▸ **TASK ITEM**
Without the images, set down each entry exactly.

#### INPUT ####

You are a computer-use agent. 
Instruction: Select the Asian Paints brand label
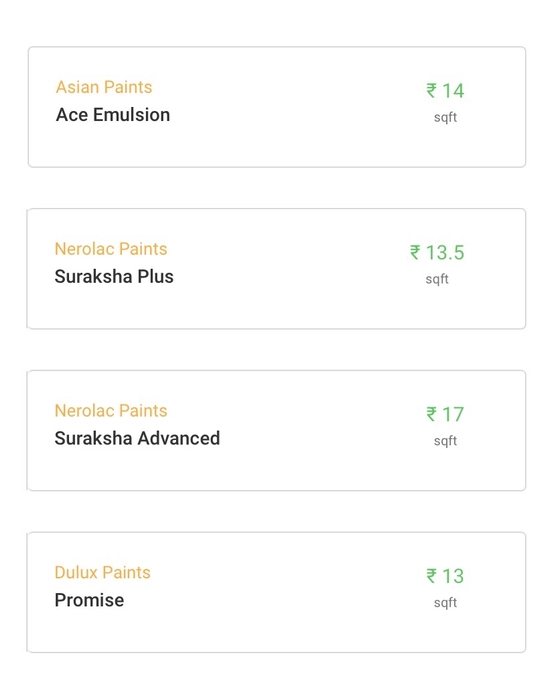[x=104, y=87]
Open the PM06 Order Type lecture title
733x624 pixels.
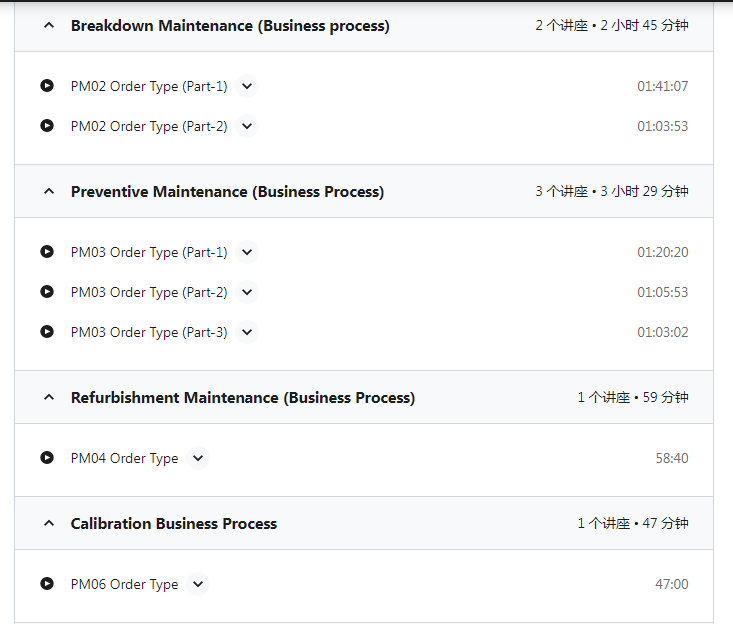point(124,584)
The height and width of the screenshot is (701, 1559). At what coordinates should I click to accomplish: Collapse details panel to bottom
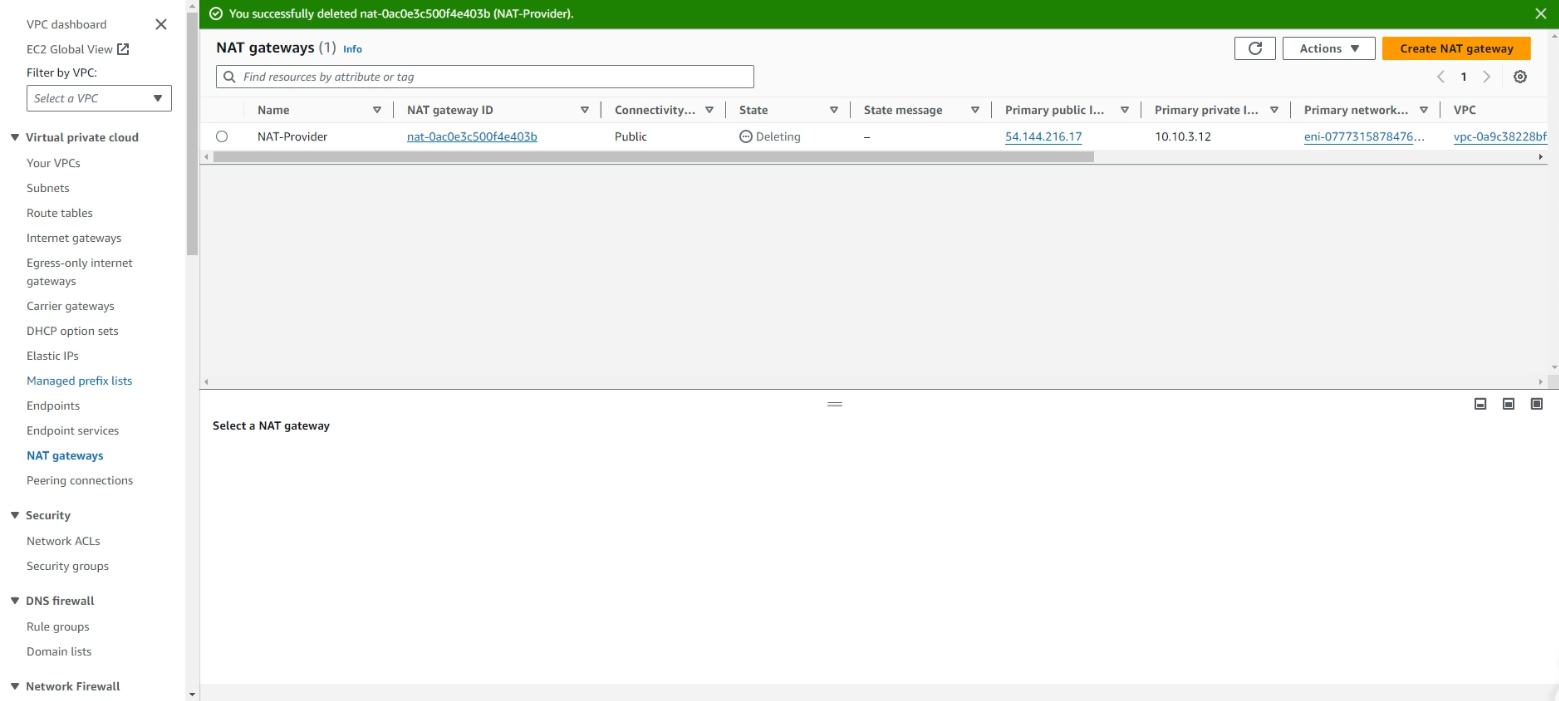[1480, 404]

####

▸ **TASK SOLUTION**
You are a computer-use agent. 
Instruction: Select the Asian Paints brand label
[x=104, y=87]
Open the PM06 Order Type lecture title
733x624 pixels.
point(124,584)
The height and width of the screenshot is (701, 1559). At what coordinates should I click to accomplish: Collapse details panel to bottom
[1480, 404]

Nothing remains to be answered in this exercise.